Lithium-ion Battery State of Charge (SoC) Estimator
A robust machine learning model based on the RandomForestRegressor architecture optimized for real-time State of Charge (SoC) estimation in Battery Management Systems (BMS). The model is trained on the McMaster LG 18650HG2 dataset, leveraging structural dynamic features to mitigate the classic tree-extrapolation blindspot.
Model Summary
- Architecture: RandomForestRegressor (scikit-learn)
- Target Variable: State of Charge (SoC, scaled 0.0 to 1.0)
- Input Dimensions: 18 continuous features (electrical and thermal parameters)
- Data Source: McMaster LG 18650HG2 Li-ion Battery Dataset (LA92 / Dynamic Driving Profiles)
Features & Feature Engineering
The model relies on a sequence of raw telemetry values alongside rolling statistical window properties to capture electrochemical polarization and relaxation trends:
- Direct Attributes: Voltage (V), Current (A), Temperature (°C)
- State Tracking: Cumulative Ah (Coulomb counting tracking proxy)

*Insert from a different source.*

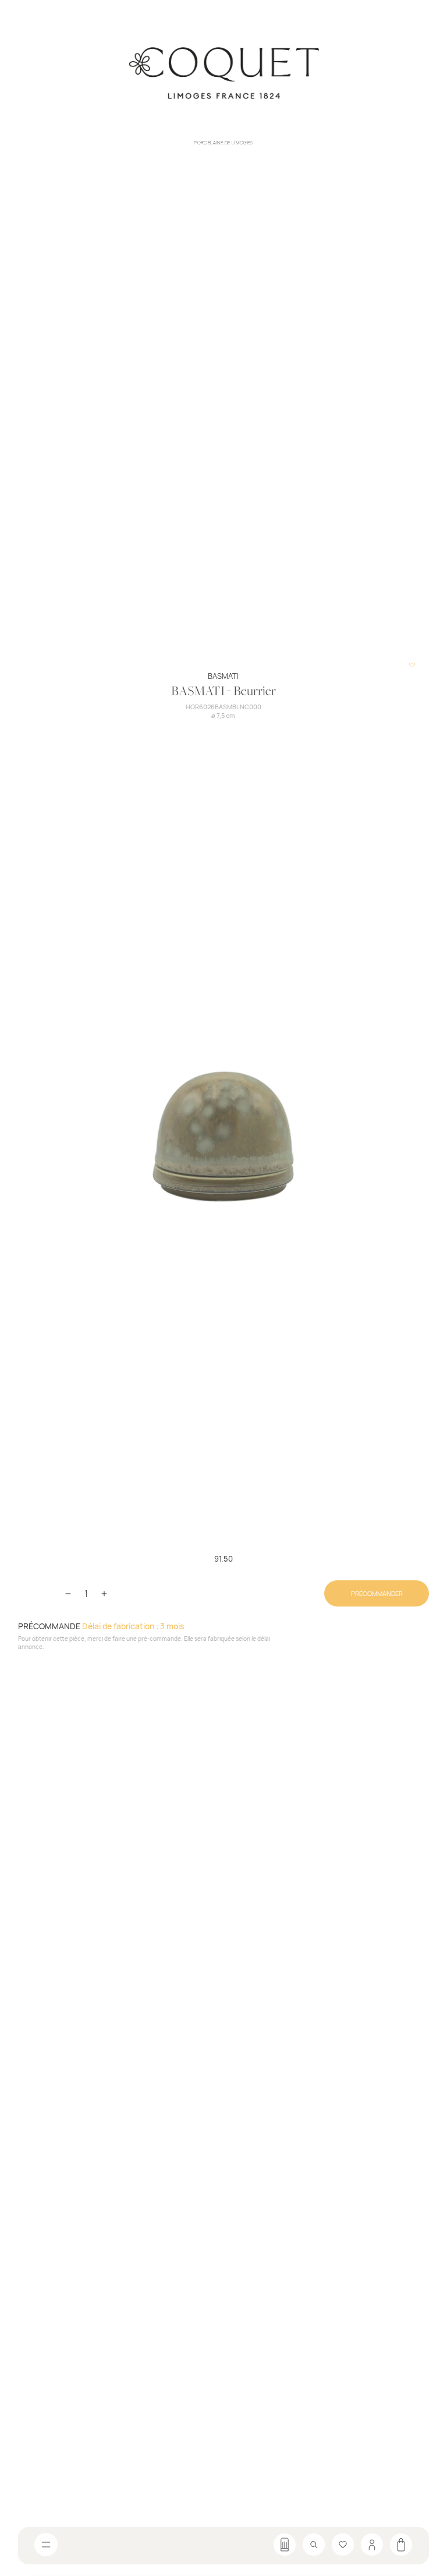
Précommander (377, 1593)
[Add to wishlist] (412, 664)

- Transient Radians: dV/dt, dI/dt gradients
- Temporal Windows: 5, 10, and 20 sample rolling means and standard deviations for both voltage and current.

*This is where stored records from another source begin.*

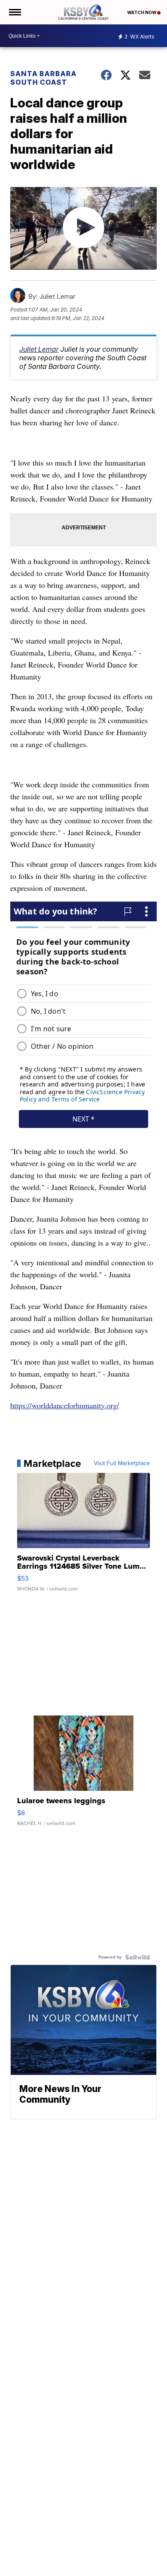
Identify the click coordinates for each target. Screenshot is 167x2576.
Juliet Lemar (39, 349)
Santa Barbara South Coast (43, 77)
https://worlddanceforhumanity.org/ (64, 1405)
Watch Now (142, 12)
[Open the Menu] (14, 12)
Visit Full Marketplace (122, 1463)
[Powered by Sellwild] (137, 1957)
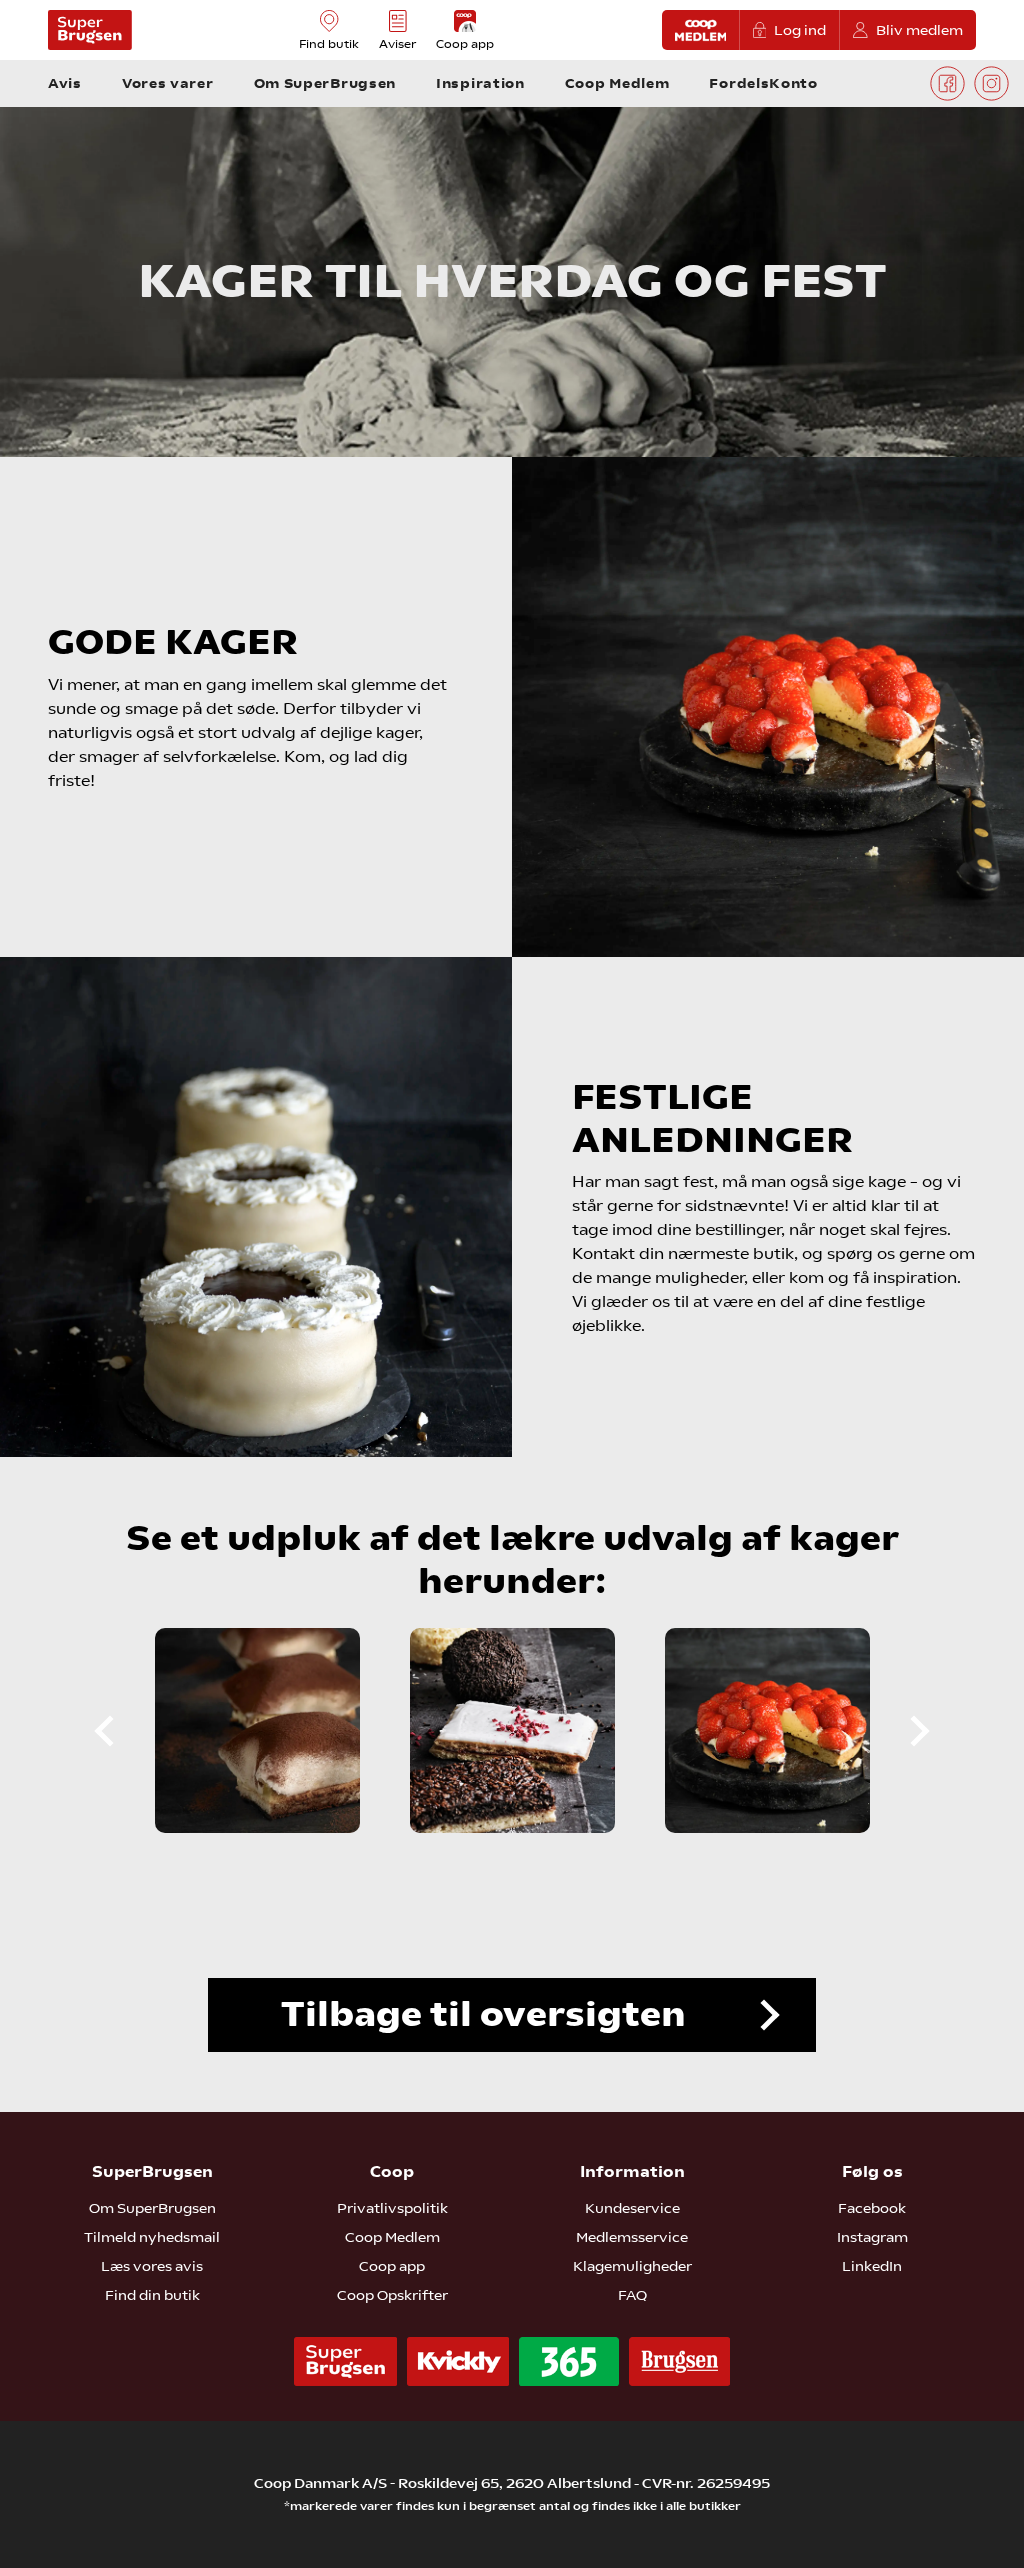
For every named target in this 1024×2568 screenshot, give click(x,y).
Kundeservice (632, 2208)
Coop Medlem (392, 2237)
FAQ (632, 2295)
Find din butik (152, 2295)
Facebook (872, 2208)
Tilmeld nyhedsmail (152, 2237)
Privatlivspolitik (392, 2208)
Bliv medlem (919, 30)
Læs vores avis (152, 2266)
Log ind (800, 30)
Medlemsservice (632, 2237)
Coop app (392, 2266)
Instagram (872, 2237)
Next (903, 1731)
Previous (121, 1731)
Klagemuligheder (632, 2266)
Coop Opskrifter (392, 2295)
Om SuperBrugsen (152, 2208)
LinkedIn (872, 2266)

Final Performance Evaluation
Evaluated chronologically on unseen out-of-sample drive cycles to replicate practical application behaviors:
- R² Score: ≥ 0.92 (High linear variance tracking match)
- Mean Absolute Error (MAE): < 3% SoC Error across the full operating spectrum
- Target Status: All verification limits and accuracy benchmarks successfully met.
Implementation & Usage
To load and generate inference on live telemetry samples, make sure you pull both the model and the corresponding feature scaler pipeline:
import joblib
import pandas as pd
from huggingface_hub import hf_hub_download
# 1. Download components from the Hub
repo_id = "UNUSUALxd/battery-soc-random-forest"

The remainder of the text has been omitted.